Ma il progetto mutuato dall’Università di Bari, in collaborazione con il Comune di Gallipoli, degli ospedali Sacro Cuore di Gesù e Vito Fazzi di Lecce, prevede il coinvolgimento di altri operatori alberghieri e di associazioni di professionisti locali, per allargare il servizio e ripeterlo anche nei prossimi anni. Si tratta della sperimentazione del nuovo modello di gestione della dialisi a distanza nelle strutture turistiche utilizzando le tecnologie eHealth. L’iniziativa è stata presentata alla presenza del sindaco di Gallipoli, Stefano Minerva, e del commissario straordinario della Asl, Rodolfo Rollo, del presidente dell’Ordine dei medici, Donato De Giorgi, e con la partecipazione dei giovani allievi della scuola di scienze infermieristiche di Lecce sui quali proprio in una futura ottica di deospedalizzazione si punterà per avviare master e specializzazioni ad hoc per formare gli “infermieri per la domiciliarità”. Un obiettivo sul quale lavora e punta da tempo il presidente della scuola di Medicina dell'Università di Bari e presidente della Fondazione Italiana Rene, Loreto Gesualdo. A fare gli onori di casa il direttore sanitario del Sacro Cuore, Egidio dell’Angelo Custode, e il presidente della commissione comunale Sanità e referente dei rapporti tra Comune e università di Bari, Vincenzo Piro, che con commozione ha annunciato i risultati raggiunti e i progetti in itinere.

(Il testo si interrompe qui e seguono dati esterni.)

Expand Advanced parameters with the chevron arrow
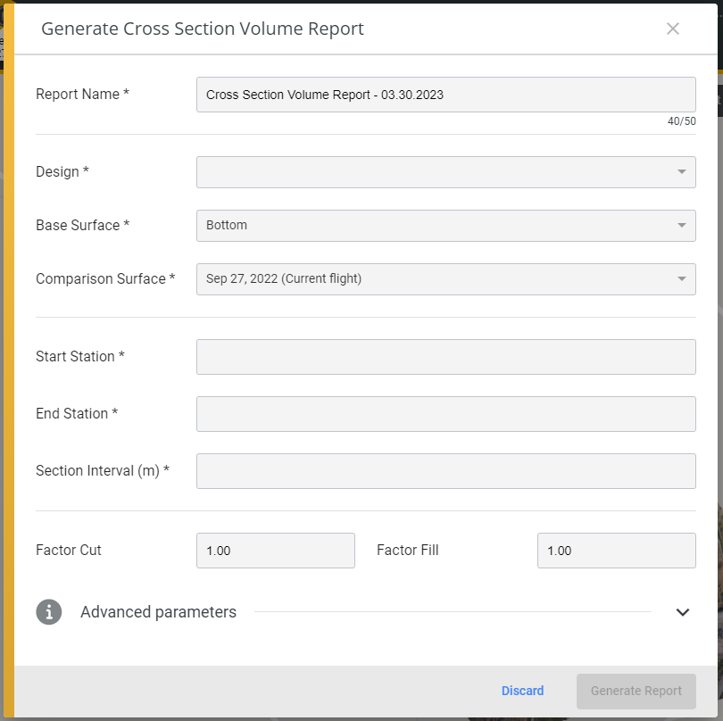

“E’ una iniziativa unica nel suo genere” spiega nel dettaglio il professor Gesualdo, “forse tra le prime a livello nazionale che consentirà al turista di poter usufruire della dialisi a domicilio, in questo caso nella struttura alberghiera nella quale è ospite. In questo mondo miglioriamo la qualità della vita del paziente durante la sua vacanza. Un modello questo che avviamo in questa fase che contiamo di allargare presto in altre strutture non solo del Salento e soprattutto di ripeterla nei prossimi anni. L'obiettivo è quello di erogare un servizio assistenziale efficiente, ma soprattutto con alti standard qualitativi migliorando la qualità della vita dei pazienti nefropatici consentendo loro di poter viaggiare per svago, riposo e vacanza nel territorio di Gallipoli”. Il servizio consente di seguire i processi, i servizi e le applicazioni, creando un dialogo digitale tra devices locali di controllo remoto e sistemi informativi ospedalieri. Le apparecchiature utilizzate nella sperimentazione non necessitano di particolari accorgimenti di impiantistica per l'utilizzo nelle strutture ricettive e sono facilmente trasportabili.

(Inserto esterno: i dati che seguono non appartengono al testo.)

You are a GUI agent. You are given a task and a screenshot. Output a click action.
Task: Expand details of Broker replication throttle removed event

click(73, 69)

La sperimentazione della teledialisi turistica si avvale della collaborazione dell’amministrazione comunale di Gallipoli, del presidio ospedaliero Sacro Cuore di Gesù, della Asl, dell’ospedale Vito Fazzi, con il coinvolgimento delle divisioni di Nefrologia di Lecce e Gallipoli (dirette dai dottori Marcello Napoli e Alessandro D’Amelio) e di operatori alberghieri di Gallipoli e associazioni di professionisti locali. Dopo l’approvazione ufficiale del protocollo di intesa tra la facoltà di Medicina dell’Università di Bari e gli enti  locali per istituire il corso di laurea interateneo magistrale a ciclo unico di Medicina a Lecce, dal 2020-21, e la Spring-Summer school (con master universitari di I e II livello a Lecce e Gallipoli che il presidente del comitato scientifico Rosario Polizzi e il preside della scuola di Medicina di Bari, Loreto Gesualdo, hanno confermato, con i bandi in scadenza entro il 15 luglio, in avvio da settembre), un'altra iniziativa, unica nel suo genere, sarà avviata nei prossimi giorni a Gallipoli per assicurare ai turisti dializzati una assistenza "a domicilio" durante la loro permanenza nel Salento.